Theoretical and Experimental Investigation of an L-band Chaotic Oscillator #

Abstract

An L-band microwave buffered chaotic oscillator is designed and realized on a glass teflon hybrid technology. The buffers are optimized in order to match the microwave 50 Ω − 12 GHz oscilloscope without changing significantly the chaotic output characteristic. Dynamical behaviours of the oscillator are theoretically investigated using both numerical studies based on mathematical model and ADS software simulation. First of all, the theoretical study is based on the Matlab simulation, where transistors are modeled by simple mathematical description which is limited only for low frequencies. Nevertheless, it provides a valid approximation to broach a preliminary theoretical investigation. Here, times series, phase portraits, Lyapunov exponents and bifurcation diagrams of the chaotic system are performed.
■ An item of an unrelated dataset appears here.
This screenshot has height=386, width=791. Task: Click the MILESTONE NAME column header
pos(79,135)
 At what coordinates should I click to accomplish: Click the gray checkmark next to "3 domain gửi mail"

Secondly, in order to account for the increasing frequency, we use the ADS software simulation in which the transistor is described by a high frequency model. Indeed, the impact of microstrip critical lines interconnections and active probes are taken into account in ADS simulations. Spectral and time-domain measurements on the 3.6 GHz spectrum analyzer and 12 GHz oscilloscope are achieved. Experimental characterization gives a fundamental frequency of 2.14 GHz. This microwave chaotic oscillator exhibits attractive spectral characteristics. A good agreement between theoretical and experimental results is obtained.